Design and execute a “New Vision for Energy” campaign to encourage a national market-based transition to alternative energy sources. Harness multiple messages tailored to different audiences that embed the climate change issue in a larger set of co-benefit narratives, such as reducing U.S. dependency on Middle East oil (national security), penetrating global export markets with American innovations (U.S. stature), boosting U.S. job growth (jobs) and cutting local air pollution (health).

Recommendation #25:

Create a new overarching communications entity or project to design and execute a well financed public education campaign on climate-change science and its implications.

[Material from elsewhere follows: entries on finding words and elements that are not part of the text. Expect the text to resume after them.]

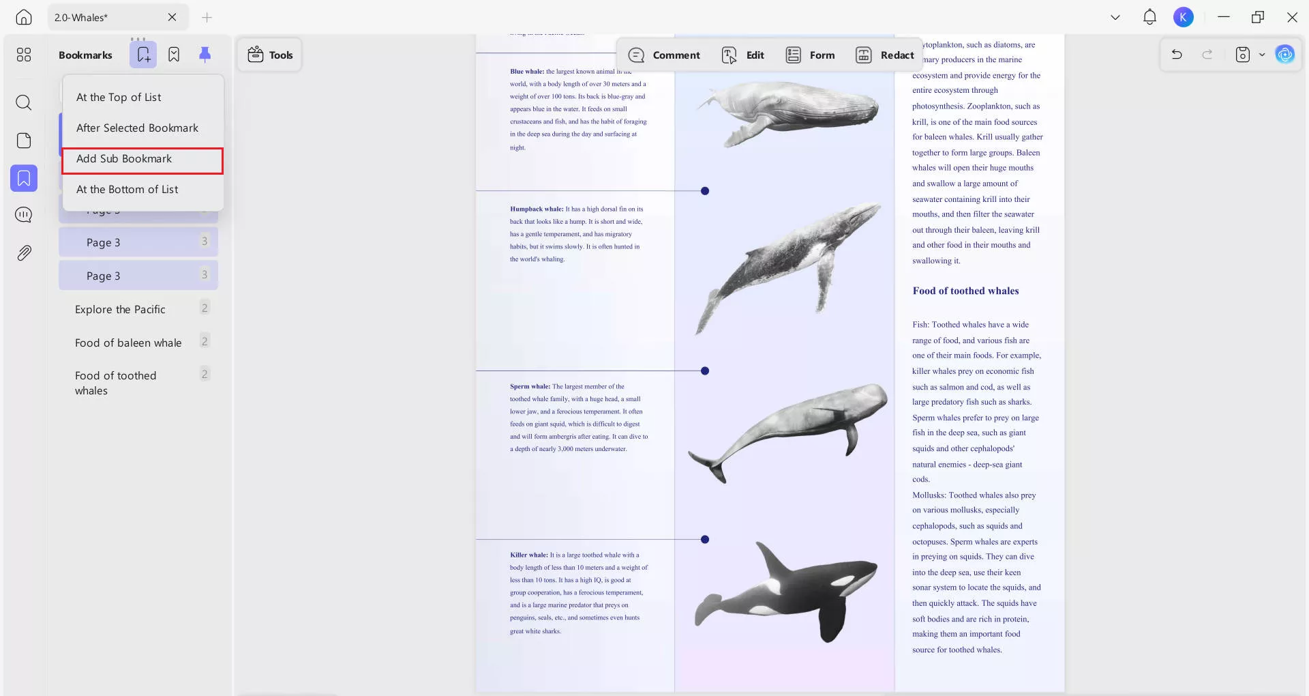
Task: Click the Undo arrow icon
Action: coord(1177,55)
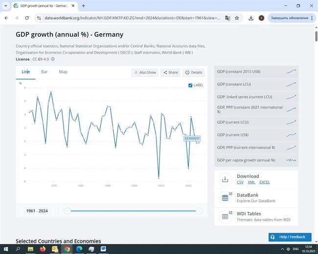Open a new browser tab with plus icon

click(83, 6)
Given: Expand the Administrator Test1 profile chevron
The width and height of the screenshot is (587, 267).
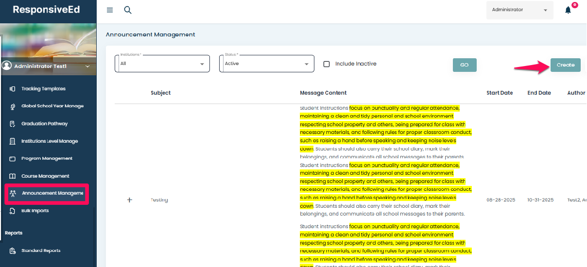Looking at the screenshot, I should (87, 67).
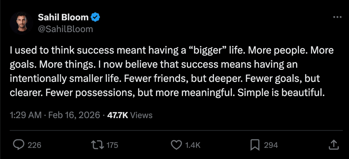Click the share upload arrow icon
Viewport: 349px width, 159px height.
[x=333, y=145]
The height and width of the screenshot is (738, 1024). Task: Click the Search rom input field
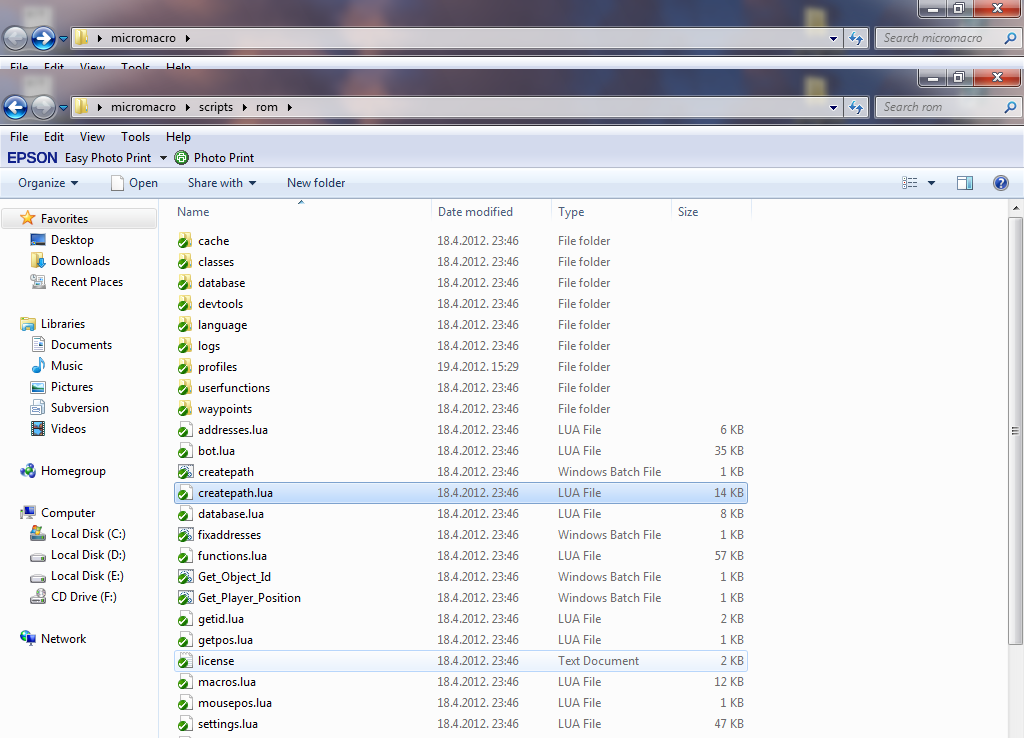[940, 107]
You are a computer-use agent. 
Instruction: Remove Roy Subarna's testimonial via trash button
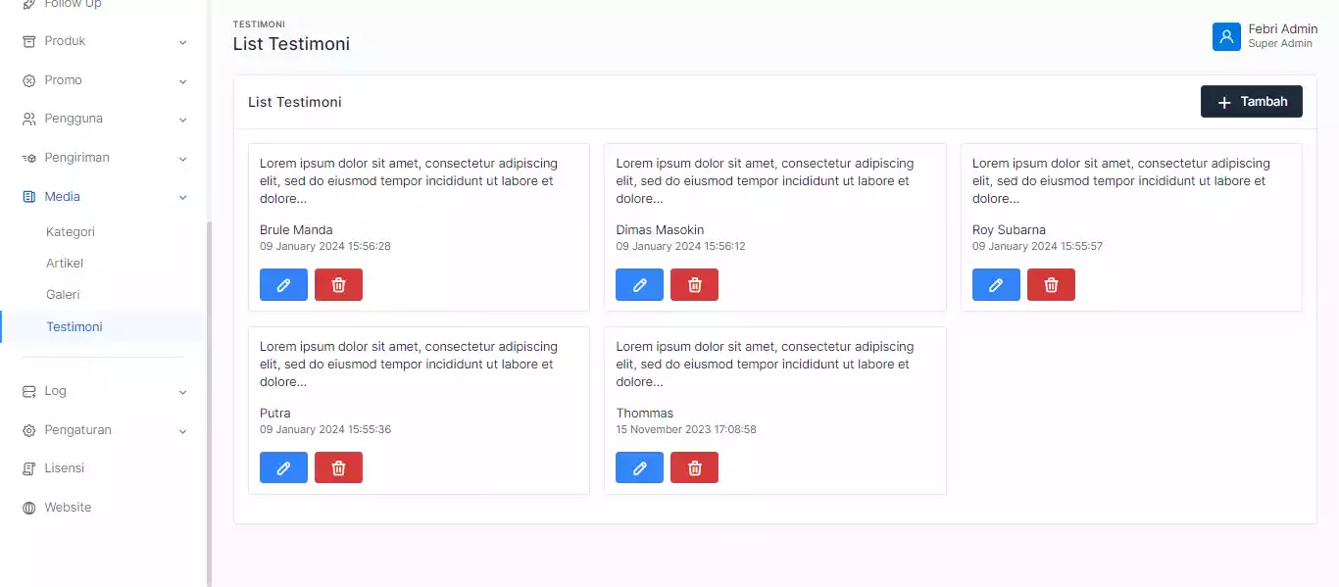point(1051,285)
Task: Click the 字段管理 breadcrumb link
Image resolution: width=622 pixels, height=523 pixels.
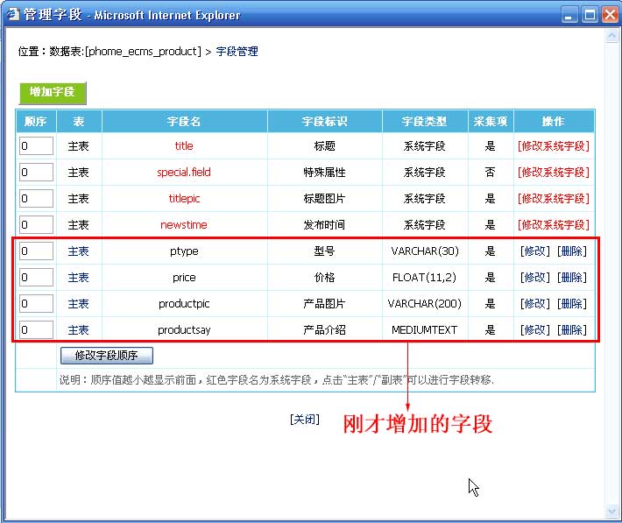Action: click(237, 52)
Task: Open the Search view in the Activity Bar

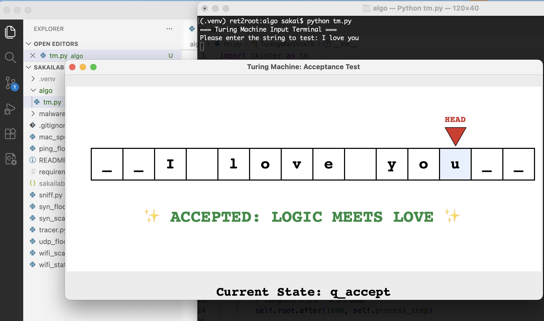Action: (x=10, y=57)
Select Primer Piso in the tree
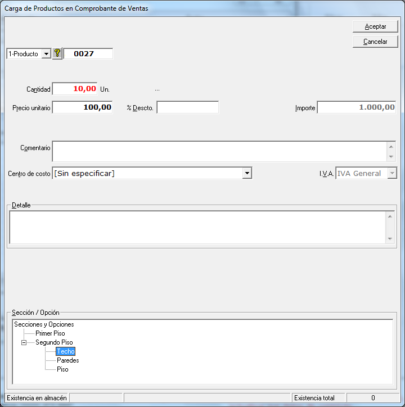The height and width of the screenshot is (407, 405). click(x=50, y=333)
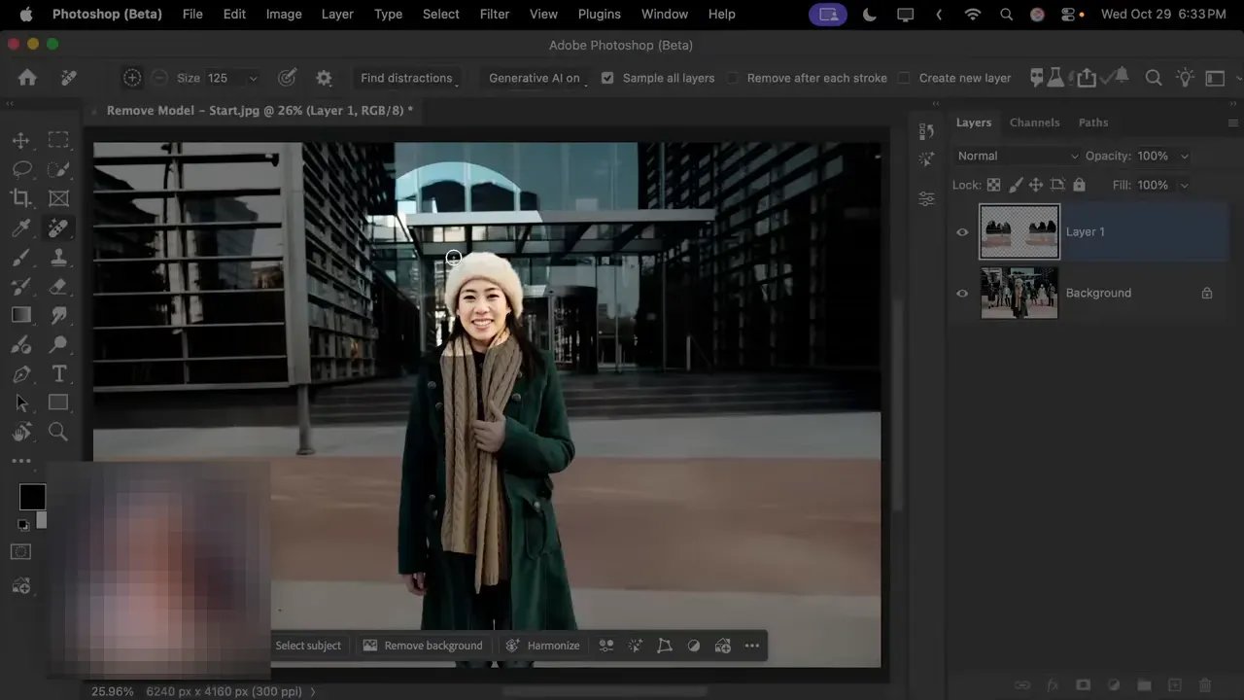Open the Opacity dropdown in Layers panel
Viewport: 1244px width, 700px height.
pyautogui.click(x=1184, y=156)
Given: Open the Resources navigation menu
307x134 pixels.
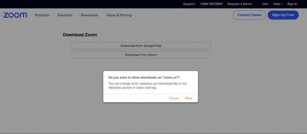Looking at the screenshot, I should point(89,15).
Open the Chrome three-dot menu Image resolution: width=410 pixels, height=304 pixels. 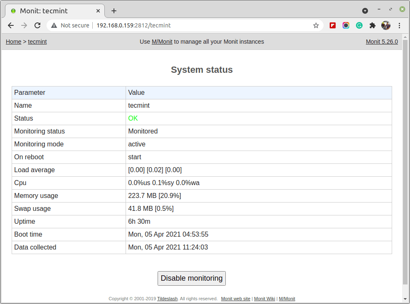(399, 25)
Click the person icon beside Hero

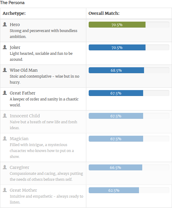pyautogui.click(x=5, y=24)
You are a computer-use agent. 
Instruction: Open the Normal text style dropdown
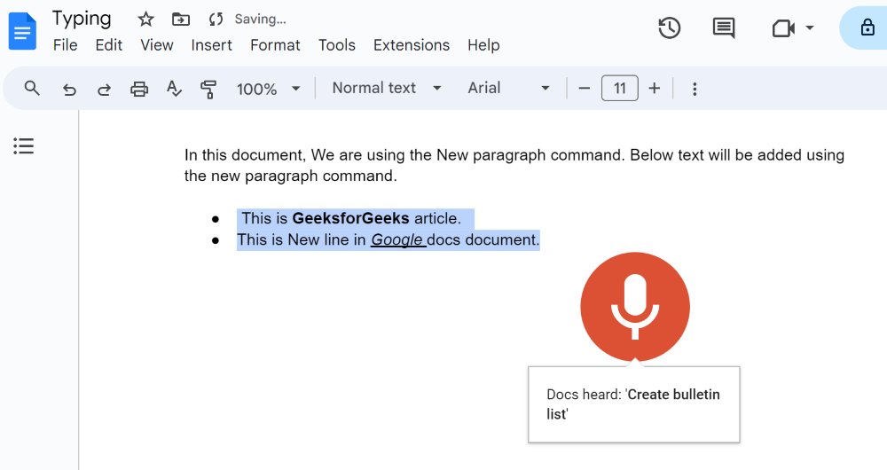387,88
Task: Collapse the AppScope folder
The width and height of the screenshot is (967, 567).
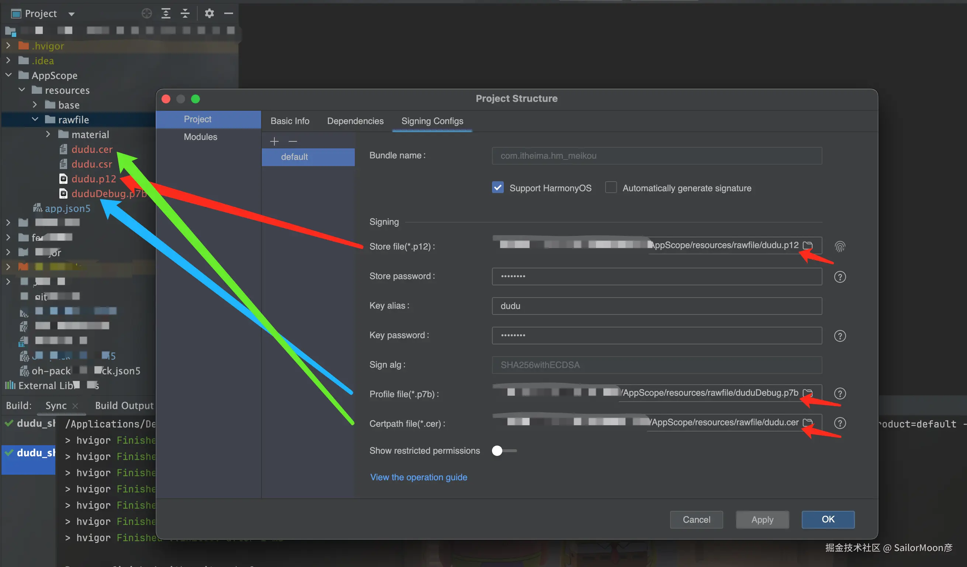Action: 8,75
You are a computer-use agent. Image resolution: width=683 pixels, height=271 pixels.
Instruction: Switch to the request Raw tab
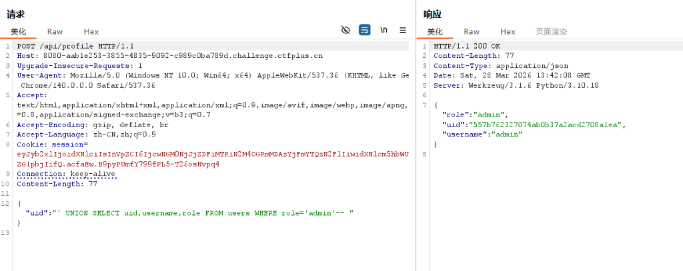click(55, 31)
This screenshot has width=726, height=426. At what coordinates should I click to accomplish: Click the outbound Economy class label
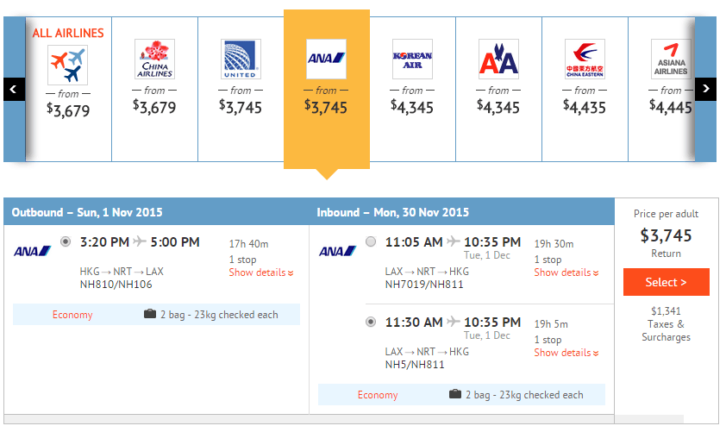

This multifaceted campaign would leverage the latest social-science findings concerning attitude formation and change on climate change, and would use all available media in an effort to disseminate rigorously accurate information and to counter disinformation in real time.

Recommendation #26:

Undertake systematic and rigorous projects to test the impact of environmental communications in all media (e.g., advertising, documentary feature films) on civic engagement, public opinion and persuasive outcomes. Use these to inform new creative work on multimedia climate-change communications.

Recommendation #28:

Improve K-12 students’ understanding of climate change by promoting it as a standards-based content area within science curricula and incorporating it into other curricula and teacher certification standards. Use the occasion of the state reviews of science standards for this purpose, which are being prompted by the states’ need to comply with the Fall 2007 start of high-stakes science testing under the No Child Left Behind Act.

Recommendation #29:

Organize a grass-roots educational campaign to create local narratives around climate-change impacts and solutions, while mobilizing citizen engagement and action. Kick the campaign off with a National Climate Week that would recur on an annual basis. Recommendation #33:The Business & Finance working group at the conference composed these principles: analyze and disclose financial risks and opportunities related to climate change; develop a companywide plan to address climate-change risks and opportunities; convene board-level sessions to inform and educate executives and members on climate change; require major suppliers to adopt principles for corporate engagement on climate change; and engage in policy dialogue at the state, regional and national levels in support of market-based, long-term reductions in greenhouse gas emissions, while limiting manipulation of scientific information.

Recommendation #36:

Create a broad-based Climate Action Leadership Council of 10 to 12 recognizable and senior eminent leaders from all key national sectors and constituencies to serve as an integrating mechanism for developing and delivering a cohesive message to society about the seriousness of climate change and the imperative of taking action. The council would include leaders from business, labor, academia, government, the nongovernmental organization sector, the professions (medicine, law and public Climate Change... health) and the community. They would be chosen on the basis of their credibility within their respective sectors, but also across society at large.